1.) Design your thing in Sketch
2.) Code your thing in a text editor
3.) Port your code over to this new tool to see it rendered in Sketch?
Like I said. There's some value there (accounting for the changes between 1 & 2), but the workflow feels weird. Maybe someone from AirBnB design can jump in and enlighten me.
As with most misunderstandings/disagreements/arguments in the programming world, this confusion arises from people in different contexts using a tool for one purpose, but not realizing that other people are in different situations trying to achieve different goals with those same tools.
(Specifically, if you are an agency or freelance designer/developer, and you are building a bunch of different sites, then this tool does not serve any useful purpose... but if you have an underlying "design system" and a large company with lots of different products all sharing the same basic design, and a large team to go with it,then this starts to make a lot more sense.)

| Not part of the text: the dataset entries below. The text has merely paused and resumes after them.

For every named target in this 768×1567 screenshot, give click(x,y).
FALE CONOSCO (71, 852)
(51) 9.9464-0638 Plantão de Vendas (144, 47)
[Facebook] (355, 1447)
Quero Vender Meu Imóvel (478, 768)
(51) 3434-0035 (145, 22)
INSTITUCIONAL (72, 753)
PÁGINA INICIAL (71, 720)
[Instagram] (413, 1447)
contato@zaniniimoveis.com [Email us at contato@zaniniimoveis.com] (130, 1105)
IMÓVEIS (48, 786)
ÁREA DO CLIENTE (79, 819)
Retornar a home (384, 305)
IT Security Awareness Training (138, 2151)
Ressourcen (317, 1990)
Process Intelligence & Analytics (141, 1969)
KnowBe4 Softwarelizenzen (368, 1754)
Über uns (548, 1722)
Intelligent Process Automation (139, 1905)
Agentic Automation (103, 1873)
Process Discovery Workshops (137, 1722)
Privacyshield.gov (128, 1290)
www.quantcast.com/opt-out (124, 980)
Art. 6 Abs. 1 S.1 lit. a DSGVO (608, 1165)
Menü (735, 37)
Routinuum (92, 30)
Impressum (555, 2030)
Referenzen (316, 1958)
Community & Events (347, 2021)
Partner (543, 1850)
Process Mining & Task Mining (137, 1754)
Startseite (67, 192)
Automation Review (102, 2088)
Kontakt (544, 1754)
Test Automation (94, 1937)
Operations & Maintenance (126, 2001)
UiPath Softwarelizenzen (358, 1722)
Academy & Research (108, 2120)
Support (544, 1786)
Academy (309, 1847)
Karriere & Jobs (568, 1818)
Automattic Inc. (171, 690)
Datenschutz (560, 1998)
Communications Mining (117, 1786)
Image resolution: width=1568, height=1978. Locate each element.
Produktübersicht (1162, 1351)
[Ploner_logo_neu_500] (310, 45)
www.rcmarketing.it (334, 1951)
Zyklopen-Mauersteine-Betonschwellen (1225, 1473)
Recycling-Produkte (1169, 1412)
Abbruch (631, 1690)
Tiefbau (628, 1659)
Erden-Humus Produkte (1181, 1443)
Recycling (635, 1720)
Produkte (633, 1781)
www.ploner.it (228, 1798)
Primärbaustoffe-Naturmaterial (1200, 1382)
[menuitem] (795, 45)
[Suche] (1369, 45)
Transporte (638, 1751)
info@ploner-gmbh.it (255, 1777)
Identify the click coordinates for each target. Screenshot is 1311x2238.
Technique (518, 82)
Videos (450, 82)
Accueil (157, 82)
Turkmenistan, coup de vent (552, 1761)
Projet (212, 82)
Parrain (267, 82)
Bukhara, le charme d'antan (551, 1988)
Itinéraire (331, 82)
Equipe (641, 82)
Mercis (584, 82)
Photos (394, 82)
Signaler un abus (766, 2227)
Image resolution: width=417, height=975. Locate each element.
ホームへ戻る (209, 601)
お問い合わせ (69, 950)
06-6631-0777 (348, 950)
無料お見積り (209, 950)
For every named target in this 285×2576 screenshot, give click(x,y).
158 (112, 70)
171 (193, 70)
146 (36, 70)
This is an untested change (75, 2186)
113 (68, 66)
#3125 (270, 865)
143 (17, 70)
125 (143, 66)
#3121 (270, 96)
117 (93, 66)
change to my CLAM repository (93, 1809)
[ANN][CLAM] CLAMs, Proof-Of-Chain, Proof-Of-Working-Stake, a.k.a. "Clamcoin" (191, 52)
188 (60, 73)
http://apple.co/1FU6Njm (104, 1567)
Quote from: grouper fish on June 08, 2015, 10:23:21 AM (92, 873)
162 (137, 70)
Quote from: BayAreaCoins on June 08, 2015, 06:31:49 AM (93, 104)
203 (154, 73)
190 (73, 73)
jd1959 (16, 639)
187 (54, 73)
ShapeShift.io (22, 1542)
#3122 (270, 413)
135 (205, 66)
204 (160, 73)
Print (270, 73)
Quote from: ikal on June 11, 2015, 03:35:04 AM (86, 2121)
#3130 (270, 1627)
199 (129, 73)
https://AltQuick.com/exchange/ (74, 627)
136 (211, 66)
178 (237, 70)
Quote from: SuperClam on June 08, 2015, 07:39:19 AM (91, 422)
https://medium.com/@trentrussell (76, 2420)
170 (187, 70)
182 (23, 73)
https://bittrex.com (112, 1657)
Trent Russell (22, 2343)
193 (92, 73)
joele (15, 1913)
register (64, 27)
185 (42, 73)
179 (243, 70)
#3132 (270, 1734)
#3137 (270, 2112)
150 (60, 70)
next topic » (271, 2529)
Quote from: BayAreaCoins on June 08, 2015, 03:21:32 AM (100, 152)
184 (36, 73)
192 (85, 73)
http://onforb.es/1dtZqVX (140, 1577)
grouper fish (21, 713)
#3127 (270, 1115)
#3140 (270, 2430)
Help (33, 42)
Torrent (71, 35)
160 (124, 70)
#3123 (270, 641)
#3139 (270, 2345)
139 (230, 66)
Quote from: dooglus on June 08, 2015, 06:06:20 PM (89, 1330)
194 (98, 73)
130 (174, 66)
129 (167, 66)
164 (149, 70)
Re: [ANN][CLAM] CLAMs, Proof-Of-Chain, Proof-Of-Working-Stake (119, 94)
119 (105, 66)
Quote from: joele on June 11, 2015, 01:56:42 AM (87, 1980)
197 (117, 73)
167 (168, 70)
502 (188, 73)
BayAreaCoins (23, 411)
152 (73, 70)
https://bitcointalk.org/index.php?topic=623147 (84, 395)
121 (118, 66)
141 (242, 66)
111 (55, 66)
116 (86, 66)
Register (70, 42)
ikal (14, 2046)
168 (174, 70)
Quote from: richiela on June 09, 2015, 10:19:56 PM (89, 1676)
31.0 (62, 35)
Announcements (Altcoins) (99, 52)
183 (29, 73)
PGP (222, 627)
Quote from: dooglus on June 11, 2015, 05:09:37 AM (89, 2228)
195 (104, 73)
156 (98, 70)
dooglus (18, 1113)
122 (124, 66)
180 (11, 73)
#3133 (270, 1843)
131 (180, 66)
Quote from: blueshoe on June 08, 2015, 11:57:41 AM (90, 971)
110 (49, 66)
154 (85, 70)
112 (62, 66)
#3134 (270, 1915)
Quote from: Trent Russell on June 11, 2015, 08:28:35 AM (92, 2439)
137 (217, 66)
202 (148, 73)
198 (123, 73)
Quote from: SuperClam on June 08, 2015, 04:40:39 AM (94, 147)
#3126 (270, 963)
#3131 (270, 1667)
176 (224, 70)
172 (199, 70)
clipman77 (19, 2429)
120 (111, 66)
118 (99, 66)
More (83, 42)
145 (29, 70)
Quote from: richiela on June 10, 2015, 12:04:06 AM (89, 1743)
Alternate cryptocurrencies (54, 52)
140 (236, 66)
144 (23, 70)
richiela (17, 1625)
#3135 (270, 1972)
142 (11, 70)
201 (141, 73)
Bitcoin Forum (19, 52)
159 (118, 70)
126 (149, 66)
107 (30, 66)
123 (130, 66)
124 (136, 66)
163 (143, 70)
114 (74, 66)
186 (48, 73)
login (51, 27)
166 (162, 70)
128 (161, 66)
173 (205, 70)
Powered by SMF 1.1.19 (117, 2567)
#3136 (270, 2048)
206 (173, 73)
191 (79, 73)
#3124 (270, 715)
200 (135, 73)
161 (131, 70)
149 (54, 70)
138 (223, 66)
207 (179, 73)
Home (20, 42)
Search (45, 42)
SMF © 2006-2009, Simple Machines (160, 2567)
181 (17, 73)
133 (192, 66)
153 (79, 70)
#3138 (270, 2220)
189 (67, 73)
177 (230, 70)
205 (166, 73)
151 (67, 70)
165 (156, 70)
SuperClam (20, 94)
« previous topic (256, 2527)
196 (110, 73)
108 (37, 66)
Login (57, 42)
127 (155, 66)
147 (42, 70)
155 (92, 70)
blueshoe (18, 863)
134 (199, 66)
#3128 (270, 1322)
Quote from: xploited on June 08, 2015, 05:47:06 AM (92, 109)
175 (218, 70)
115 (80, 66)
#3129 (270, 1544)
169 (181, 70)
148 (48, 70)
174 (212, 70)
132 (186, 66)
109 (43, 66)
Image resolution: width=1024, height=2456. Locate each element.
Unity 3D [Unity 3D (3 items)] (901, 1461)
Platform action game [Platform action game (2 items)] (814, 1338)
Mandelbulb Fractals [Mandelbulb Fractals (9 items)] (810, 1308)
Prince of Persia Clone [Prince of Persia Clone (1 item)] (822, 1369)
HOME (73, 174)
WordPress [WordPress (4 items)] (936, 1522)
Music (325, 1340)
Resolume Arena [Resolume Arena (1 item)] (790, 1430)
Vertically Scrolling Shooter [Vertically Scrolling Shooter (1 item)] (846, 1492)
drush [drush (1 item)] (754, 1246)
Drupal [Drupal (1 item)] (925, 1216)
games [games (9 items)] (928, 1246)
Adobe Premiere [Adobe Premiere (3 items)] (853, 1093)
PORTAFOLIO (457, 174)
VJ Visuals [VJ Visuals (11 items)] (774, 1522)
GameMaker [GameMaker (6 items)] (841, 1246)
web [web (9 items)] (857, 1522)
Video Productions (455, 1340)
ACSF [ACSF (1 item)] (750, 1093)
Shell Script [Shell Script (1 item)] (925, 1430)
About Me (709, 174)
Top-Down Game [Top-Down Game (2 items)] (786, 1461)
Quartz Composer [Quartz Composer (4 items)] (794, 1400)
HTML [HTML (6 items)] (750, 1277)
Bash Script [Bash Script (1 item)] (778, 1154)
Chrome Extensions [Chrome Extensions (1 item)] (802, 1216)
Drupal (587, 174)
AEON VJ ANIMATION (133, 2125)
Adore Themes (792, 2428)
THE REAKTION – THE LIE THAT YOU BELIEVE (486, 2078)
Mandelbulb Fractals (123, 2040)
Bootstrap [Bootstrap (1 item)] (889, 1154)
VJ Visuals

I do think that design systems can be helpful for smaller, or even 1 person teams as well. It helps you to apply meaningful constrains for your design and reuse common components across the product to shorten development times.
With the library we have both designers and developers can construct completely new views or modifications fairly fast. https://twitter.com/karrisaarinen/status/849733176150773761
Where the React-Sketchapp comes in is help us to keep the system up to date for designers, and in the future build other tools that can help the design workflow.